Tecumsehs are too tempermental because the smallest things can make them run like crap. You get a valve 0.001 off of the spec and it will be hard as crap to turn over and you probably won't get it to run right. Do the same thing with a Briggs and it will run fine. Also, they are the hardest engines to get carbs set on. I don't know what it is, but I always spend 4x longer adjusting the carb out on a Tecumseh than I do on any other engine. 

Honda use to be good, but have gone to crap in the past 5 years. It is bad enough that if you offered to give me a new Honda engine, I'd probably give it back to you. They use plastic in their engines at every chance they get and they use a tiny little timing belt to operate the valves on the OHV engines.

Kawasaki is good, but their parts are over priced and hard to find unless you go through a Kawasaki engine dealer or a John Deere dealer. BTW, some of the parts for a Kawasaki engine on a John Deere lawn mower can only be ordered through a John Deere dealer...you can't order the parts from someone who just deals with the engines alone.


----------



## bugman (Aug 12, 2004)

briggs nothing else will do


----------



## Scott15 (Nov 11, 2004)

Okay! I voted. Now are you happy? LOL!!! I have a neighbor that has a honda masters and every weekend for years I see him out there cutting his grass. It has to be at least 5 years old or more. It has BBC and all that crap that comes on them. EVERY time his grass looks AWSOME!


----------



## roperdude91 (Nov 10, 2004)

Scott15 said:


> Okay! I voted. Now are you happy? LOL!!! I have a neighbor that has a honda masters and every weekend for years I see him out there cutting his grass. It has to be at least 5 years old or more. It has BBC and all that crap that comes on them. EVERY time his grass looks AWSOME!

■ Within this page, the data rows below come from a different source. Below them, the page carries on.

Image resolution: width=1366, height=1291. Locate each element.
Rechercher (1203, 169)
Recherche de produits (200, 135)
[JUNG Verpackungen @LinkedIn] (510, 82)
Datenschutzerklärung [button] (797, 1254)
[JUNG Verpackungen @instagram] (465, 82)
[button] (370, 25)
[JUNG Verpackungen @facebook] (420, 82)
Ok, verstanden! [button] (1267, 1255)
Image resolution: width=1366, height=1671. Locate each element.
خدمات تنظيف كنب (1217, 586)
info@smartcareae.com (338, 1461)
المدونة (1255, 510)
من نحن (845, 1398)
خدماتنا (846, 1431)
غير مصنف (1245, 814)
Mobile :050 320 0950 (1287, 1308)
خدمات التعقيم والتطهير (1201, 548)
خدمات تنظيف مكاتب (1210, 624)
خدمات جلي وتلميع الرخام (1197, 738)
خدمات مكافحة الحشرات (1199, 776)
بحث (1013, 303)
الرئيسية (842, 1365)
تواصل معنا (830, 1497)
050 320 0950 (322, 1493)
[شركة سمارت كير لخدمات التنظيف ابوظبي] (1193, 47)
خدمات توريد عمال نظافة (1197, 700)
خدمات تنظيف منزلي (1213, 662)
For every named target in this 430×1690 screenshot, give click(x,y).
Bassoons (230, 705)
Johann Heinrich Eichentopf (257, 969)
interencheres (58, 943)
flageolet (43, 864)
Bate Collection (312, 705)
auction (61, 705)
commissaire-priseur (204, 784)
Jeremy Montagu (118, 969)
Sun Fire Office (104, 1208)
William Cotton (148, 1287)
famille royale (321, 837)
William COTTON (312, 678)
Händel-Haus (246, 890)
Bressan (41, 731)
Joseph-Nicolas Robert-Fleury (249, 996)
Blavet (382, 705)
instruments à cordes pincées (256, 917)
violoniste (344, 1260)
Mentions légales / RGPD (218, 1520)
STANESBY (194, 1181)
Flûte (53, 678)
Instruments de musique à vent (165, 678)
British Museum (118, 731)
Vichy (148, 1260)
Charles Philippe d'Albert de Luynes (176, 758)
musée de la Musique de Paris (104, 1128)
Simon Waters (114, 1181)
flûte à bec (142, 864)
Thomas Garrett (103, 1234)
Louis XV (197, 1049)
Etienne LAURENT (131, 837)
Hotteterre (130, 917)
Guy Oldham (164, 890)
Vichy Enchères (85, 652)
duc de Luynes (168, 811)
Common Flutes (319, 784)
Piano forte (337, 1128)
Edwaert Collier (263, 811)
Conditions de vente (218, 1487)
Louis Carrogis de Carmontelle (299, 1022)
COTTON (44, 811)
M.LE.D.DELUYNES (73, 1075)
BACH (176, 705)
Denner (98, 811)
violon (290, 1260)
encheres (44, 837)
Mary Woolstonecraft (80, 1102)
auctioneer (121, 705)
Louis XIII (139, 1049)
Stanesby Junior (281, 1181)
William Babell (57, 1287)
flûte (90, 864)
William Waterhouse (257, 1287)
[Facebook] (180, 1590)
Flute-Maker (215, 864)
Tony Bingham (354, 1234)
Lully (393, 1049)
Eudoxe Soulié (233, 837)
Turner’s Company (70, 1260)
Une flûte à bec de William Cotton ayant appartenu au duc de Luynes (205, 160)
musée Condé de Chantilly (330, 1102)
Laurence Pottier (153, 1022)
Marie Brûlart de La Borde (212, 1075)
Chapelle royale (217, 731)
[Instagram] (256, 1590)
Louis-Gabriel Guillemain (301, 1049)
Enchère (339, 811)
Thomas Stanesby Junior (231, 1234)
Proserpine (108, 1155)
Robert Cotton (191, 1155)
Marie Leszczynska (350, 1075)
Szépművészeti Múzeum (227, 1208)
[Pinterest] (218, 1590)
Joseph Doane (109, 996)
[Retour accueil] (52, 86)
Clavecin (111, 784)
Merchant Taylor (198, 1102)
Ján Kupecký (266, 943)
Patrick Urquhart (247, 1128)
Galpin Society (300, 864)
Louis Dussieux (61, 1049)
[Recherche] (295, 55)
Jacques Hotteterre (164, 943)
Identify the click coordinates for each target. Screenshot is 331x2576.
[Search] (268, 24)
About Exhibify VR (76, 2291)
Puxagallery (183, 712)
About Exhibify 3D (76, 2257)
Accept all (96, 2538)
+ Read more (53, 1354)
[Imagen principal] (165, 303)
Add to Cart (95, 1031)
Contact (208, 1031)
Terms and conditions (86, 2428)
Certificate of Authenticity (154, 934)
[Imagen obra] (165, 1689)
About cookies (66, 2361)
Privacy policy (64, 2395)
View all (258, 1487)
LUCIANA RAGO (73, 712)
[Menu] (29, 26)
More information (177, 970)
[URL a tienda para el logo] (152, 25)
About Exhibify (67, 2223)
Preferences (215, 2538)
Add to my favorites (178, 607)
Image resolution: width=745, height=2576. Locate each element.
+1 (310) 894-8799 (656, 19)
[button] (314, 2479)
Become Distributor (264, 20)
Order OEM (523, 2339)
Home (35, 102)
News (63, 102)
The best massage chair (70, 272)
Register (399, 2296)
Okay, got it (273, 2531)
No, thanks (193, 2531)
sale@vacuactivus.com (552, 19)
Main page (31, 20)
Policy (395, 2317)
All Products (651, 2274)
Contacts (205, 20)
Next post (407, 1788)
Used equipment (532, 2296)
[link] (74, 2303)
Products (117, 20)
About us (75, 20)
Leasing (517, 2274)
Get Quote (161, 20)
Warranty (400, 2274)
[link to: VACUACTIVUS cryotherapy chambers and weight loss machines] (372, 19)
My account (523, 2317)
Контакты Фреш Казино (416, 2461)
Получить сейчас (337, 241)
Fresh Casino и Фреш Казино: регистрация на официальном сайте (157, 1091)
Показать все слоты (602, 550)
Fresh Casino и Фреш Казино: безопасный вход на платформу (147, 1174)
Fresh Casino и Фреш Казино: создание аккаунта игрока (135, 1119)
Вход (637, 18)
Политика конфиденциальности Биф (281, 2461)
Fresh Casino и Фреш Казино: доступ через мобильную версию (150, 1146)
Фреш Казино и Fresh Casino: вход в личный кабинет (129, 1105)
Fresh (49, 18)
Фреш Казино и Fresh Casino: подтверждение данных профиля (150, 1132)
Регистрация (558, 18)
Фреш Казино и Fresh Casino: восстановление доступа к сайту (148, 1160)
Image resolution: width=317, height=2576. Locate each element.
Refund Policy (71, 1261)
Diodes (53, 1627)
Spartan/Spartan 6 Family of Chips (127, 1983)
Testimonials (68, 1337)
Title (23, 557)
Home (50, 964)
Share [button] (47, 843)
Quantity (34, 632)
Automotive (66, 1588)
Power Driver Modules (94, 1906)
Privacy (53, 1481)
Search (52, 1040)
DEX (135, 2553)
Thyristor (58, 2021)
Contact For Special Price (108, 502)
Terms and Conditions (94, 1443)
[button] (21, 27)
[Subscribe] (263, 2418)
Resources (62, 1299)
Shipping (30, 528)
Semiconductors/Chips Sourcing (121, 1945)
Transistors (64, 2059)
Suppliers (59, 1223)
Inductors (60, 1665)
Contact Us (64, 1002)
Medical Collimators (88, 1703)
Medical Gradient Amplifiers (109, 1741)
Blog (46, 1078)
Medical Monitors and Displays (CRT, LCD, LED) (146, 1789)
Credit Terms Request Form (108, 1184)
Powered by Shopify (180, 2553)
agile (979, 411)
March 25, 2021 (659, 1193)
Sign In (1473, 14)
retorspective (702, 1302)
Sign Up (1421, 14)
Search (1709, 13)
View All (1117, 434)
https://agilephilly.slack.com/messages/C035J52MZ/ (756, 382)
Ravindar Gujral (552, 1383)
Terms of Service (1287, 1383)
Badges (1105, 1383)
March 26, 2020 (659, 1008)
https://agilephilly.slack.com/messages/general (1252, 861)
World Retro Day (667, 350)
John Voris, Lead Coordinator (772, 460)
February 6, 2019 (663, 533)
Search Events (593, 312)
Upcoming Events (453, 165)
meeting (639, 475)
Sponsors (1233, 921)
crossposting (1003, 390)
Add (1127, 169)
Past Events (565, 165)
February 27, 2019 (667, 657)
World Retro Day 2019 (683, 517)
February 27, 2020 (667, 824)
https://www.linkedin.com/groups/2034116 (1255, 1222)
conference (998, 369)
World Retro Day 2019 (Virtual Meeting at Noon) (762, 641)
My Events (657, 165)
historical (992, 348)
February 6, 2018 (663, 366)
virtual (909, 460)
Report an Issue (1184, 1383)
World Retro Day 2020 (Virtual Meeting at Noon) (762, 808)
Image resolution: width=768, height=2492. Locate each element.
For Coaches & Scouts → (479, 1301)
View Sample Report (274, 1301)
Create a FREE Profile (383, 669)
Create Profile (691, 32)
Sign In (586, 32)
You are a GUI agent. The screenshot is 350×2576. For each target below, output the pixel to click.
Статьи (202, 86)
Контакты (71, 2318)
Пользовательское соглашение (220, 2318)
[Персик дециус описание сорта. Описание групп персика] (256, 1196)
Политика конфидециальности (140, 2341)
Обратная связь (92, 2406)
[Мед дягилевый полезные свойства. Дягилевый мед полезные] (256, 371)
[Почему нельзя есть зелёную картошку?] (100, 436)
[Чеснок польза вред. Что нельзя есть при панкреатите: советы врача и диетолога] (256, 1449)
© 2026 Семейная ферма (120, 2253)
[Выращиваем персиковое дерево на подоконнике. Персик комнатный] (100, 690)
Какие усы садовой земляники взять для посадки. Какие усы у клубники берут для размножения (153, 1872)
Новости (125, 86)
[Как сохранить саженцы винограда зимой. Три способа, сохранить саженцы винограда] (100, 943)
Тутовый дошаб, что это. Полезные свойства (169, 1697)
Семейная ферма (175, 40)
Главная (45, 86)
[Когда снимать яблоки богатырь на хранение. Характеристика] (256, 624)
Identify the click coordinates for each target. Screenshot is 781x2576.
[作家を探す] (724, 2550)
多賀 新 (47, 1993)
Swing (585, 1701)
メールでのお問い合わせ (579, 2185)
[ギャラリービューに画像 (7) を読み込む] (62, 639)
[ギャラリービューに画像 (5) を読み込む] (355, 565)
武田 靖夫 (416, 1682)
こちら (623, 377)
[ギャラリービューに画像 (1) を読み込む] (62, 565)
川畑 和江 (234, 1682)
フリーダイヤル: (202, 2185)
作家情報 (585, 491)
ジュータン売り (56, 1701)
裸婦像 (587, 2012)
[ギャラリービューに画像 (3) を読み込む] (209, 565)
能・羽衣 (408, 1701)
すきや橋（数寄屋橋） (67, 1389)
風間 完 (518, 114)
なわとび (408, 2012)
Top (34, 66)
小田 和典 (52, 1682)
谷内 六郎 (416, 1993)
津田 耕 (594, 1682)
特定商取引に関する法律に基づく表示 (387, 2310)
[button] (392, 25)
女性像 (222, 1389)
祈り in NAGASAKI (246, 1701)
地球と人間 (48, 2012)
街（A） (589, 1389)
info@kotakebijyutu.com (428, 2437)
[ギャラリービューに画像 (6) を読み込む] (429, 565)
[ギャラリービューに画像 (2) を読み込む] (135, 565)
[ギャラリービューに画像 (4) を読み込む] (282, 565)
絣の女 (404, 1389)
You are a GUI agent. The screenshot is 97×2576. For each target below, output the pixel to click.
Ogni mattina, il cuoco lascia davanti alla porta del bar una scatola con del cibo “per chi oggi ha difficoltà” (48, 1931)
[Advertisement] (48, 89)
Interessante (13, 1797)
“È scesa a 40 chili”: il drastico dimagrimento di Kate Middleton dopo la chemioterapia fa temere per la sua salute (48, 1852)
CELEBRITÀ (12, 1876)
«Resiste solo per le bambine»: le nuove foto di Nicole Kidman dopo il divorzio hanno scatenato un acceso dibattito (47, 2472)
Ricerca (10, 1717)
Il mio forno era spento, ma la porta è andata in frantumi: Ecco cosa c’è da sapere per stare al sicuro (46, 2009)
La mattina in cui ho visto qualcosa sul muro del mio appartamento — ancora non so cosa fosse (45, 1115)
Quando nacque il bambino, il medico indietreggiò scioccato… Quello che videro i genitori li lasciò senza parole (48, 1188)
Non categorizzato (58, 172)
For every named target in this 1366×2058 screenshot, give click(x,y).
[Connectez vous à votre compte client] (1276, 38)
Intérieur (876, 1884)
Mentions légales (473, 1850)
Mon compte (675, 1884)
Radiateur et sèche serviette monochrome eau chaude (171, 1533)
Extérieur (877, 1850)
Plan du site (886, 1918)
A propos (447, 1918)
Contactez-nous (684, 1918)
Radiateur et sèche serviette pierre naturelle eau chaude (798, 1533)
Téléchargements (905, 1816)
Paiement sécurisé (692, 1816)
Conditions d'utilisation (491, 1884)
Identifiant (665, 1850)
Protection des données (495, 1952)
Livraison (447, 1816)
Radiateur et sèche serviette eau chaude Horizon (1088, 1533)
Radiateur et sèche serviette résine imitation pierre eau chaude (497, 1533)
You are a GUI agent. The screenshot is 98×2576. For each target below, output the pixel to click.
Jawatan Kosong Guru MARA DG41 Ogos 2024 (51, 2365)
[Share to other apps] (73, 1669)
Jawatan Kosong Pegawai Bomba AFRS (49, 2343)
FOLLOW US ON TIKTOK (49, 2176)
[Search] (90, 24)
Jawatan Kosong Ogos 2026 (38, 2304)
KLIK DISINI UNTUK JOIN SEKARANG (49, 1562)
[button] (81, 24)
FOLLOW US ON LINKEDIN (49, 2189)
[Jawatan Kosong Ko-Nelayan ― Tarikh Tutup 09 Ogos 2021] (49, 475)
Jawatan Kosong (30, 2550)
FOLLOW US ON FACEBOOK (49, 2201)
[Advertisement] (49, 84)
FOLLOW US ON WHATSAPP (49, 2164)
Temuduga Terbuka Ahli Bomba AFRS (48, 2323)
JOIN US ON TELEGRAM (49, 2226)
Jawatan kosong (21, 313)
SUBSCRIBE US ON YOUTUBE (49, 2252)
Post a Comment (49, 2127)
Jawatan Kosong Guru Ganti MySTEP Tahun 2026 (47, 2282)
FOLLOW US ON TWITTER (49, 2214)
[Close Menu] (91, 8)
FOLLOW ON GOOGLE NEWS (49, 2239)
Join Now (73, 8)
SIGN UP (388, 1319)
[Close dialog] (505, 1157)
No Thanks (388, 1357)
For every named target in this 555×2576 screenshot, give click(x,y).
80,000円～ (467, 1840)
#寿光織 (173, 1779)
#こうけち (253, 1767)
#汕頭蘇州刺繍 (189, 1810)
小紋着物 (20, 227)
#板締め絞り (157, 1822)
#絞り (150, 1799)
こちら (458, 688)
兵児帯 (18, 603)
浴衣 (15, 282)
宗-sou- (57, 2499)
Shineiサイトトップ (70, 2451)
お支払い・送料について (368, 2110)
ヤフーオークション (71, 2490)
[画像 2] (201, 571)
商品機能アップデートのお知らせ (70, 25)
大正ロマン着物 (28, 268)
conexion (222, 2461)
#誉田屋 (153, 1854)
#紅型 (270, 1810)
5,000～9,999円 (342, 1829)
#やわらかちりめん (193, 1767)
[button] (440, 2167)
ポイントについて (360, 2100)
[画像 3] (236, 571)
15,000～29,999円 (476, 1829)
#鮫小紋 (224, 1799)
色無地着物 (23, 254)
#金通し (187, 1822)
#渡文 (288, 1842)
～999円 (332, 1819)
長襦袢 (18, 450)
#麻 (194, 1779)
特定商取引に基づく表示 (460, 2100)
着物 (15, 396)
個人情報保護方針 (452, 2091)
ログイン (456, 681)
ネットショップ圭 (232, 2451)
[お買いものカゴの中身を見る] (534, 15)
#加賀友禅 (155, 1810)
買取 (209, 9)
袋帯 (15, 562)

thats because they have the gxv industrial commercial series engines on them, not the crap gc series
honda mowers are pretty good, one of the people that i cut grass with has a honda HRA214 with the gxv120 engine, i worked on it once!
and that was an oil change, plug change and airfilter precleaner change, it starts right up every time and runs great, uses a little bit of oil, but then again, its never been rebuilt and its a 1982 engine  lol
it doesnt foul plugs, they have a not enen gray/tan dusty appearence they are white, with a light gray spot on one side, indicating the idle is a little rich
i adjusted the carb to factory specs, and have only put a new plug in it once, thats cuz i wanted to try a platinum plug iinstead of the standard ngk bp5es
the thing has vbeen on a tree farm, a animal farm, and it sees about 20 aces a week, less than my mowers, but thats becuase he usually uses one of my mowers


----------



## bugman (Aug 12, 2004)

hey how about this, i've had a 20 inch 3.5 briggs. made when briggs used to stamp the front with there logo, white, 0ld alluminum carb never rebuilt for atleast the last 22 years. same plug everything. saw 3 foot high grass in the fields for ten year. 3 acre fields. i knew a man that had a eleven horse engine on a rider, never changed the plug nore the oil for ten years, used it as a field cutter/ weekend racer by his kid. briggs all the way


----------



## Scott15 (Nov 11, 2004)

I think the older mowers and engines were built better. I think that a 7.0 briggs intek has no more power than a 4 hp briggs from the 70's.


----------



## bugman (Aug 12, 2004)

no they do its just that the bigger engines go through more abuse than the little ones. the bigger ones run more stuff but inteks back then weren't as good as they are now


----------